Também não há qualquer evidência de que Putin queira dividir a Ucrânia, mantendo apenas os territórios que ocupa actualmente e permitindo que o resto prospere como a Coreia do Sul. O seu objectivo continua a ser a destruição da Ucrânia – de toda a Ucrânia – e os seus aliados e propagandistas ainda falam sobre como, uma vez alcançado este objectivo, irão expandir ainda mais o seu império. Ainda na semana passada, Dmitry Medvedev, antigo presidente da Rússia, publicou um artigo de 8.000 palavras chamando a Polónia de “inimigo histórico” da Rússia e ameaçando também os polacos com a perda do seu Estado. A mensagem era perfeitamente clara: já invadimos a Polónia antes e podemos fazê-lo novamente.

Neste sentido, o desafio que Putin apresenta à Europa e ao resto do mundo mantém-se inalterado desde Fevereiro de 2022. Se abandonarmos o que alcançámos até agora e desistirmos do apoio à Ucrânia, o resultado ainda poderá ser a conquista militar ou política da Ucrânia. A conquista da Ucrânia ainda poderia dar poder ao Irão, à Venezuela, à Síria e ao resto dos aliados de Putin. Ainda poderia encorajar a China a invadir Taiwan. Poderá ainda conduzir a um novo tipo de Europa, em que a Polónia, os Estados Bálticos e até a Alemanha estejam sob constante ameaça física, com todas as consequências daí decorrentes para o comércio e a prosperidade. Uma Europa permanentemente em guerra, uma ideia que parece impossível para a maioria das pessoas no Ocidente, ainda parece eminentemente plausível para o presidente russo. Putin passou uma parte memorável da sua vida como oficial da KGB, representando os interesses do império soviético em Dresden. Ele se lembra de quando a Alemanha Oriental era governada por Moscou. Se pôde ser assim uma vez, por que não novamente?

A dura verdade é que esta guerra só terminará para sempre quando o sonho neo-imperial da Rússia finalmente morrer. Tal como os franceses decidiram em 1962 que a Argélia poderia tornar-se independente de França, tal como os britânicos aceitaram em 1921 que a Irlanda já não fazia parte do Reino Unido, os russos devem concluir que a Ucrânia não é a Rússia. Não sei dizer quais são as mudanças políticas necessárias em Moscovo para atingir esse objectivo. Não posso dizer se é necessário um líder russo diferente – talvez ou talvez não. Mas reconheceremos essa mudança quando ela acontecer. Depois disso, o conflito terminará e será possível negociar um acordo final.

▶ [Material fornecido]
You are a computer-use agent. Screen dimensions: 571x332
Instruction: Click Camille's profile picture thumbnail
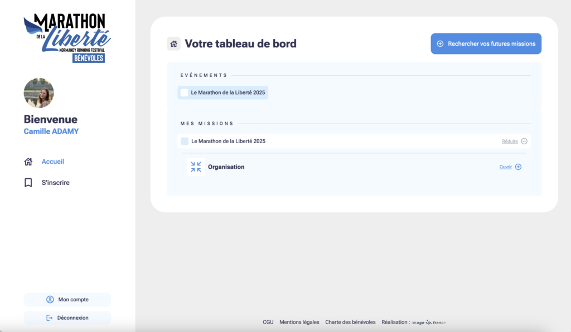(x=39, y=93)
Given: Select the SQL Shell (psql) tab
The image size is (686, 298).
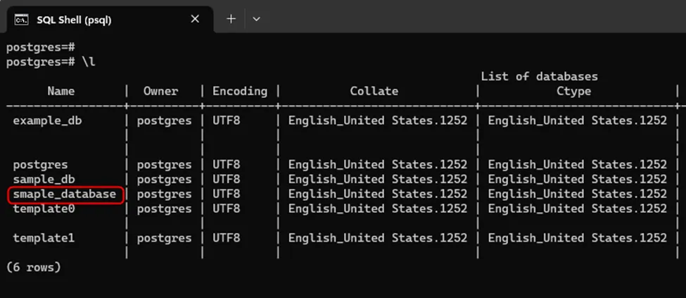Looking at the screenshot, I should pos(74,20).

--

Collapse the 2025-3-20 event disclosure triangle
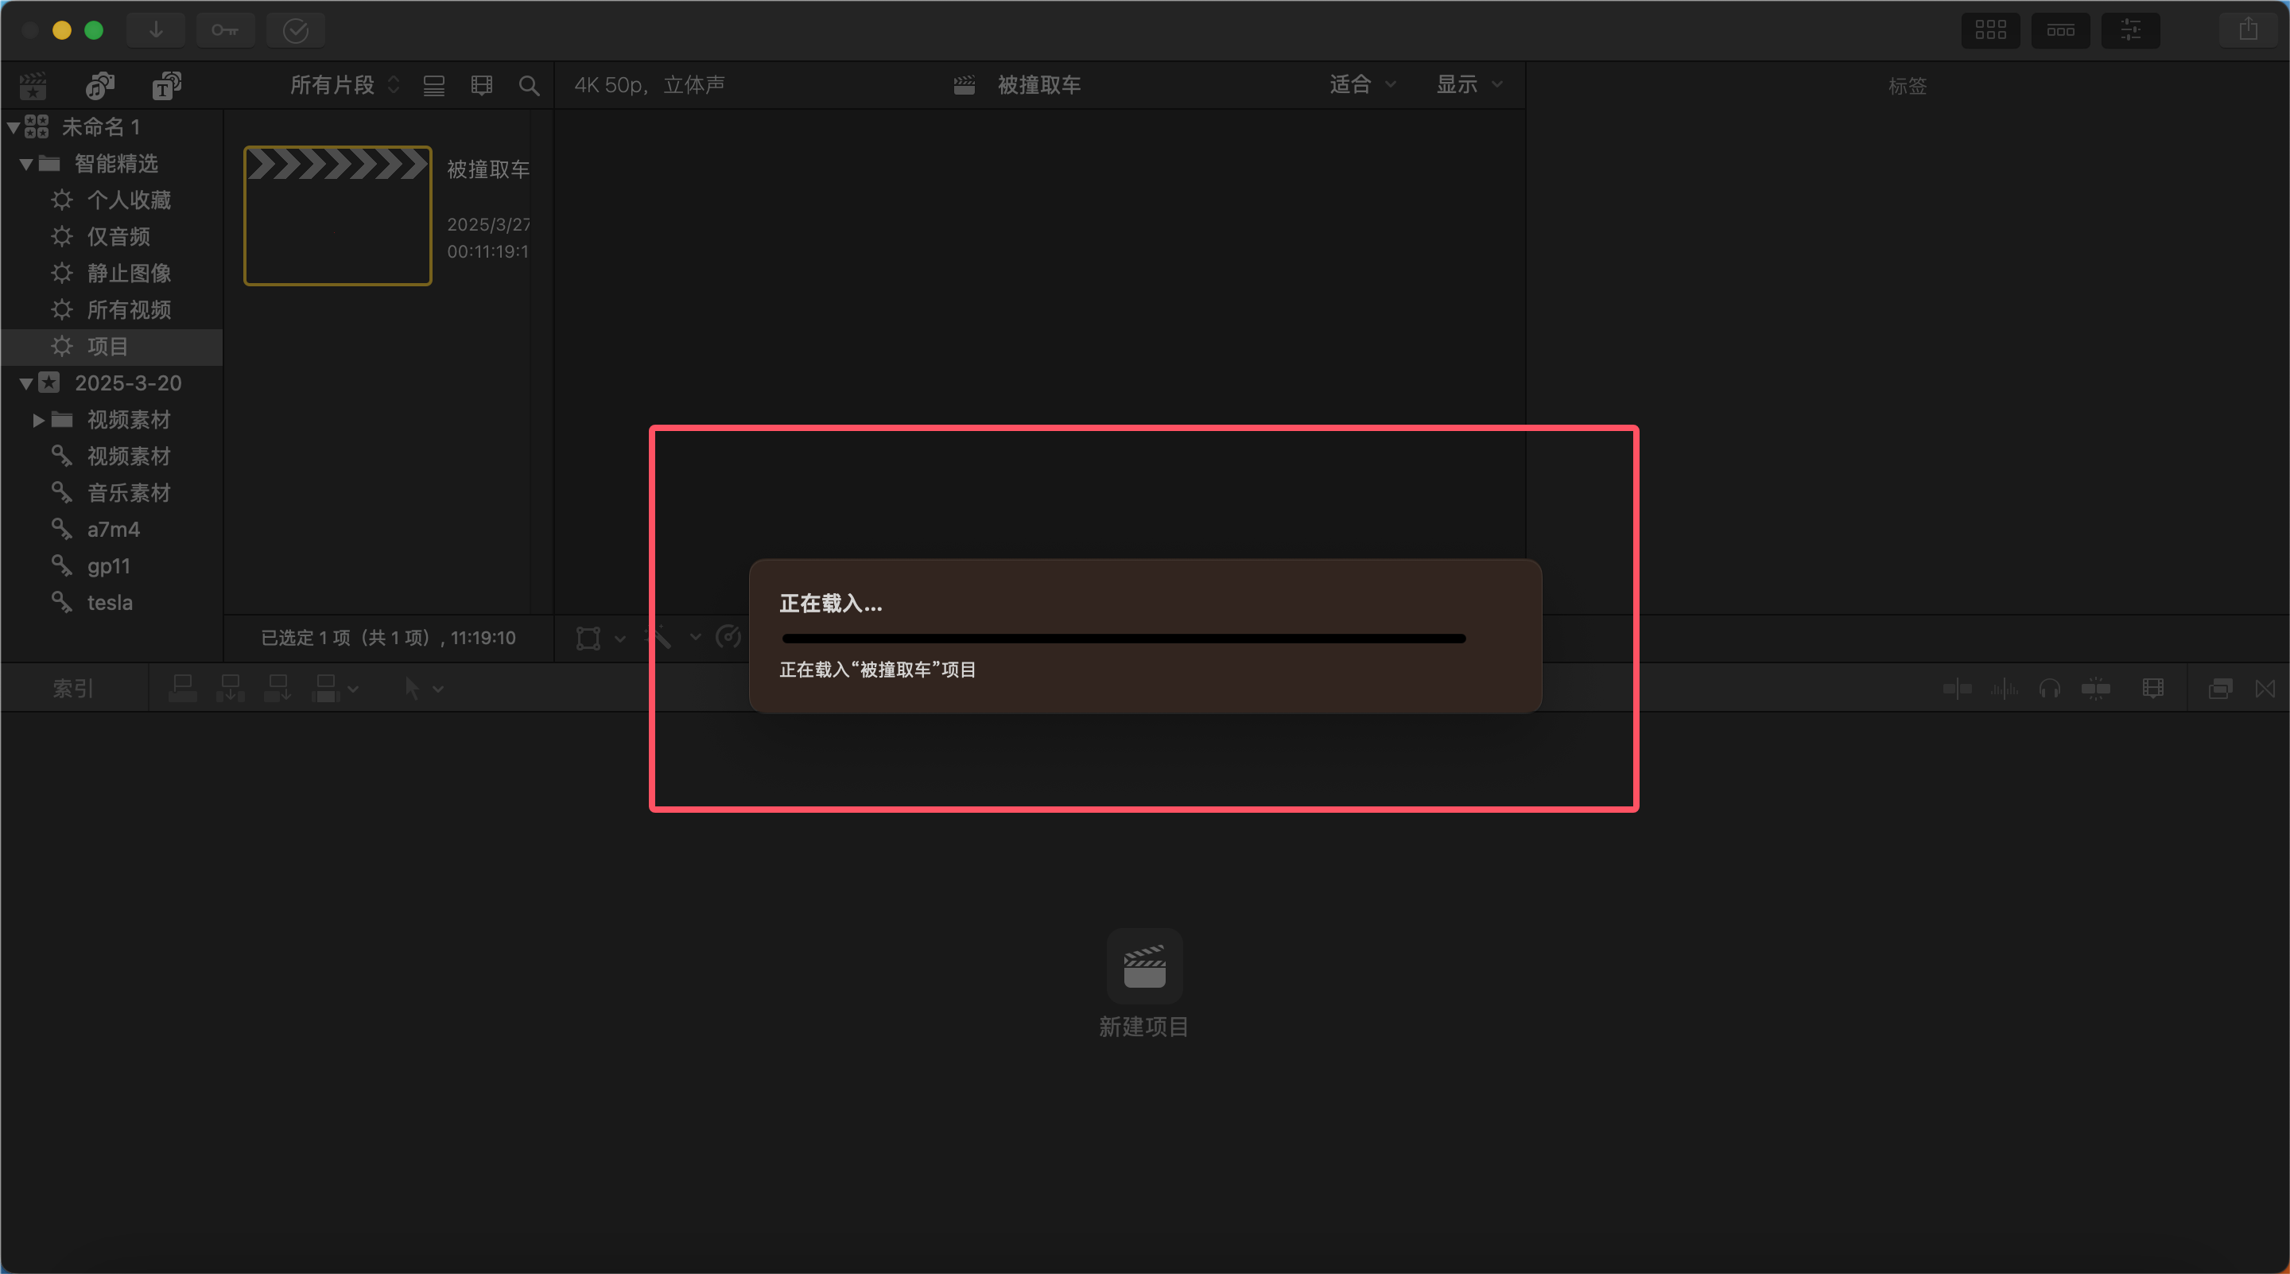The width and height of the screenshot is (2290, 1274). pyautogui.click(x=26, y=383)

▶ [Problemas a resolver]
A. Responda às perguntas sobre o texto sobre a guerra na Ucrânia:
(i) Quantas palavras tinha o artigo publicado por Dmitry Medvedev?
(ii) Em que cidade Putin representou os interesses do império soviético como oficial da KGB?
(iii) Em que ano os franceses decidiram que a Argélia poderia tornar-se independente de França?
B. Prossiga a redação do texto sobre a guerra na Ucrânia a partir da última frase apresentada.
Os registros não têm relação com o texto sobre a guerra na Ucrânia.

▶ [As respostas]
A.
(i) 8.000 palavras.
(ii) Em Dresden.
(iii) Em 1962.

B.
Para chegar a esse fim, precisamos ajustar nosso pensamento. Primeiro, precisamos de compreender, mais profundamente do que até agora, que entrámos numa nova era de conflito entre grandes potências. Os russos já sabem disto e já fizeram a transição para uma economia de guerra em grande escala. Quarenta por cento do orçamento do Estado russo – outra estimativa conservadora – é agora gasto anualmente na produção militar, cerca de 10% do PIB, um nível não visto há décadas. Nem os EUA nem os seus aliados europeus fizeram algo parecido com esta mudança, e partimos de uma base baixa. Jack Watling, do Royal United Services Institute, disse-me que, no início da guerra, a munição que o Reino Unido produzia num ano era suficiente para abastecer o exército ucraniano durante 20 horas. Embora a situação tenha melhorado, à medida que a produção aumentou lentamente em todo o mundo democrático, não estamos a avançar suficientemente depressa.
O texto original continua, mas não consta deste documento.